For localized nasal aspergillosis, one specific type of procedure is common and has proven effective. First, a doctor places the dog under anesthesia. Next, a breathing tube is inserted and the nose and front sinuses are sealed. Then, an antifungal solution like clotrimazole is infused into the nose. After an hour or so, the solution is flushed or drained out through the nostrils. Some studies have reported the success rate of this method to be as high as 86%. In cases where nasal aspergillosis has spread to the brain, doctors may prescribe antifungal medications, such as fluconazole or terbinafine, typically for a few months.
Sadly, treatment for systemic aspergillosis is much more difficult. Older, once-useful antifungal medicines often led to kidney damage in dogs and have been replaced.
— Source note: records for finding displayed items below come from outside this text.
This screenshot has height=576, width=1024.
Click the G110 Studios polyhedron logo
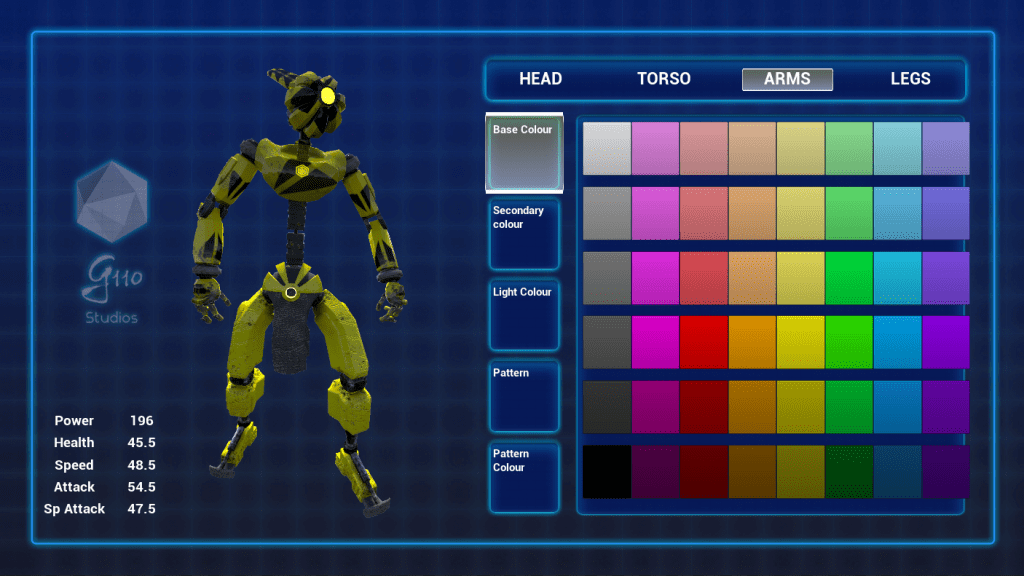pyautogui.click(x=111, y=201)
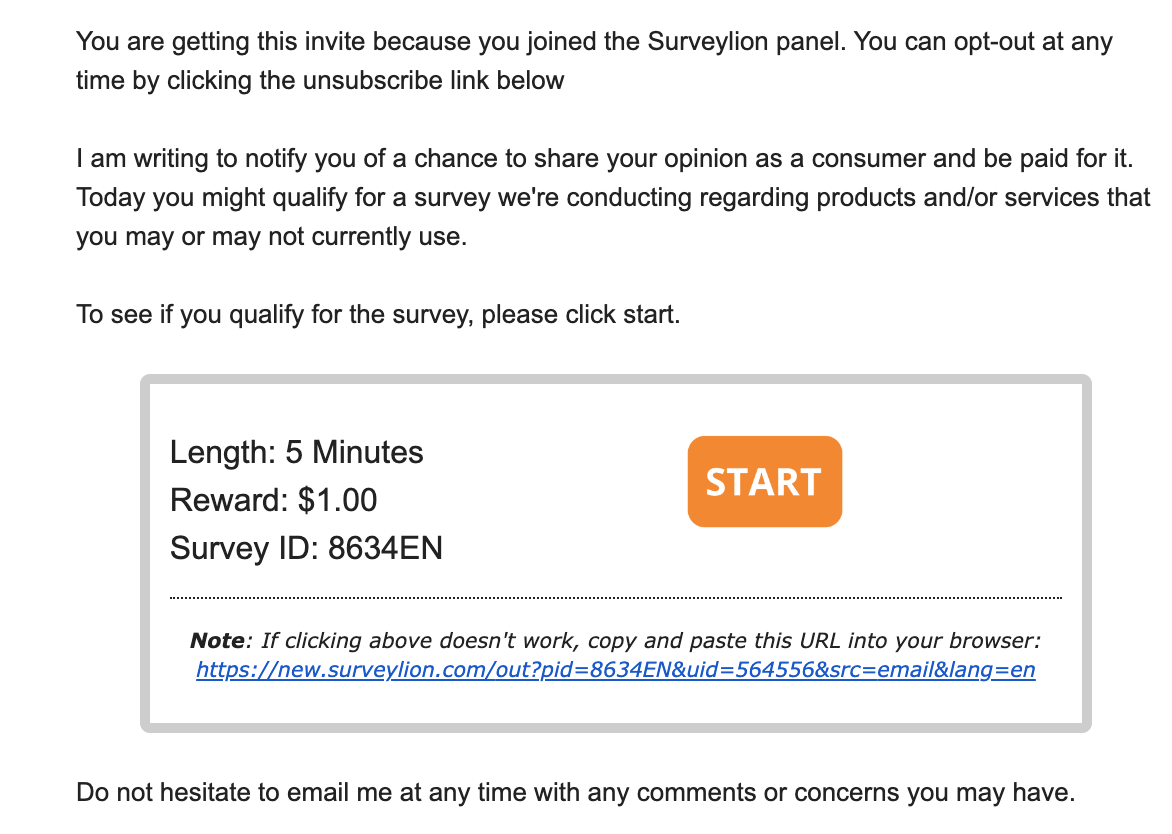Click the gray border of the survey box
1172x834 pixels.
[145, 553]
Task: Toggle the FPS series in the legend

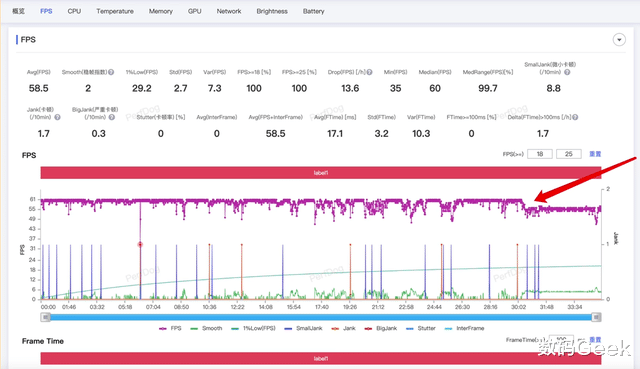Action: pos(170,328)
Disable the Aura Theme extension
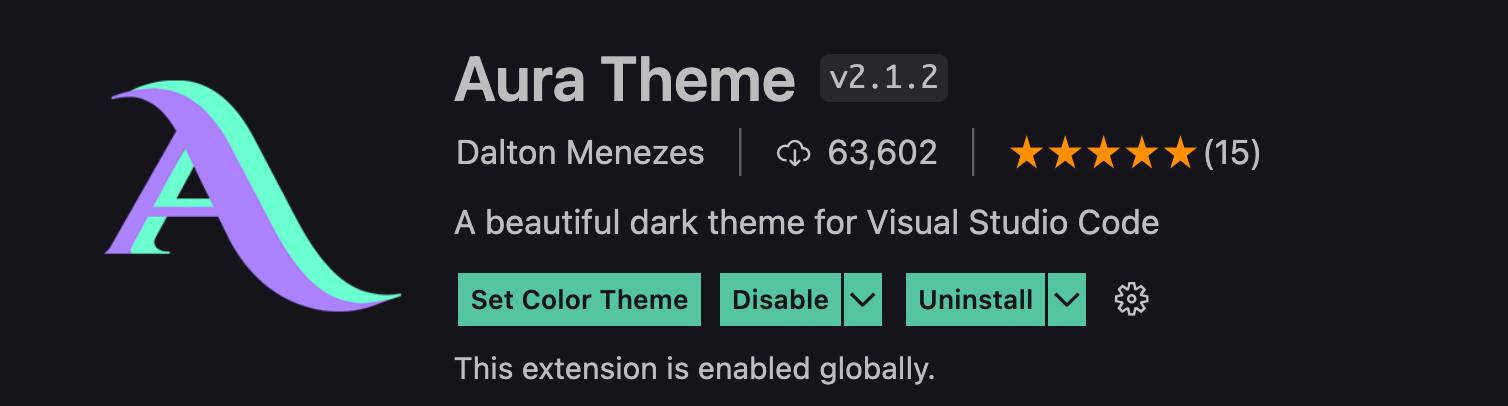The width and height of the screenshot is (1508, 406). (780, 299)
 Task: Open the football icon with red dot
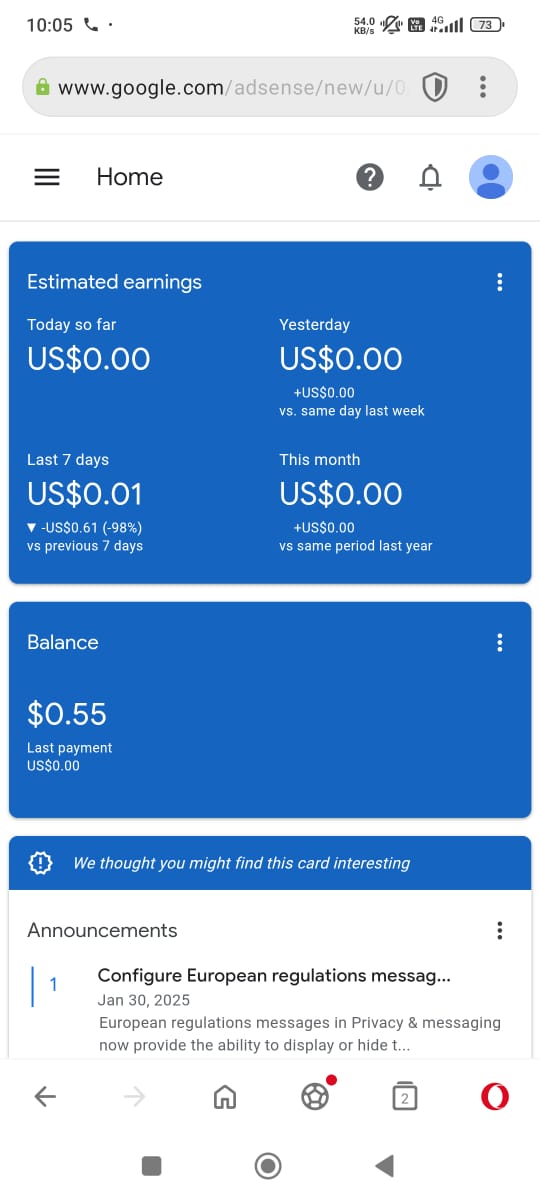point(315,1096)
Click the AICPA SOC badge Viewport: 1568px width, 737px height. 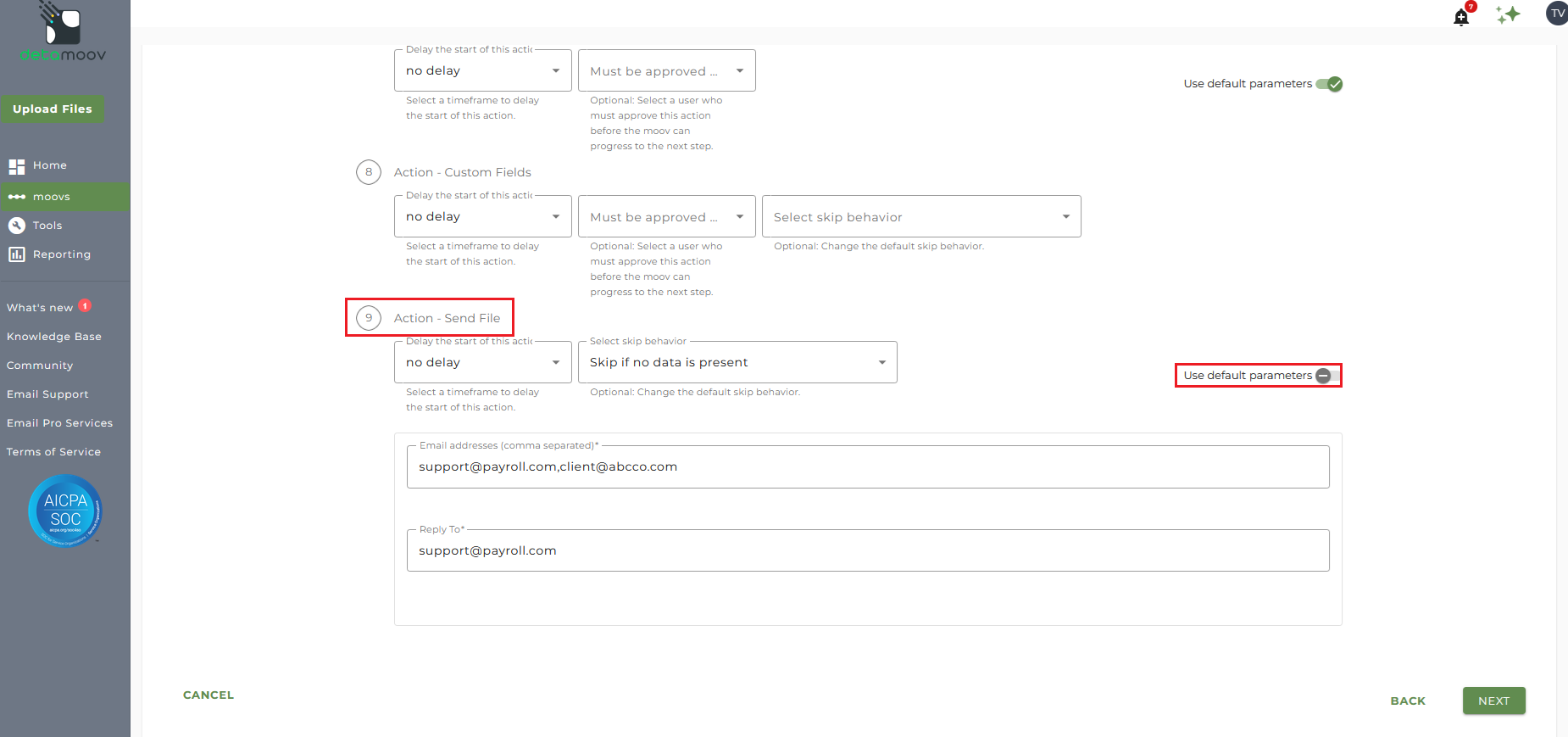[x=65, y=511]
But, newer antifungals have proven largely ineffective. In some cases, though, long-term treatments with medications containing itraconazole have proven successful. In any case, owners should be prepared for the ongoing expense of long-term antifungal therapy that’s required to combat this condition.
Frequently asked questions
What is aspergillosis in dogs?
Aspergillosis is an infection caused by inhaling aspergillus fungus spores. The disease appears in two forms in dogs: nasal aspergillosis and systemic aspergillosis.
What are the initial signs of aspergillosis?
Nasal aspergillosis is marked by local signs like nasal discharge, sneezing, and nosebleeds. Systemic or disseminated aspergillosis often involves neurological symptoms like lameness, lethargy, incoordination, and more.
How long can dogs with aspergillosis live?
The prognosis is good for pups with nasal aspergillosis that receive proper treatment. Unfortunately, the outlook is usually worse for dogs with systemic aspergillosis. But some dogs can live for years with the condition, even without treatment.
Can I get aspergillosis from my dog?
While the fungal infection can affect any dog, it’s not contagious. It can’t be passed from one dog to another or from a dog to their owner.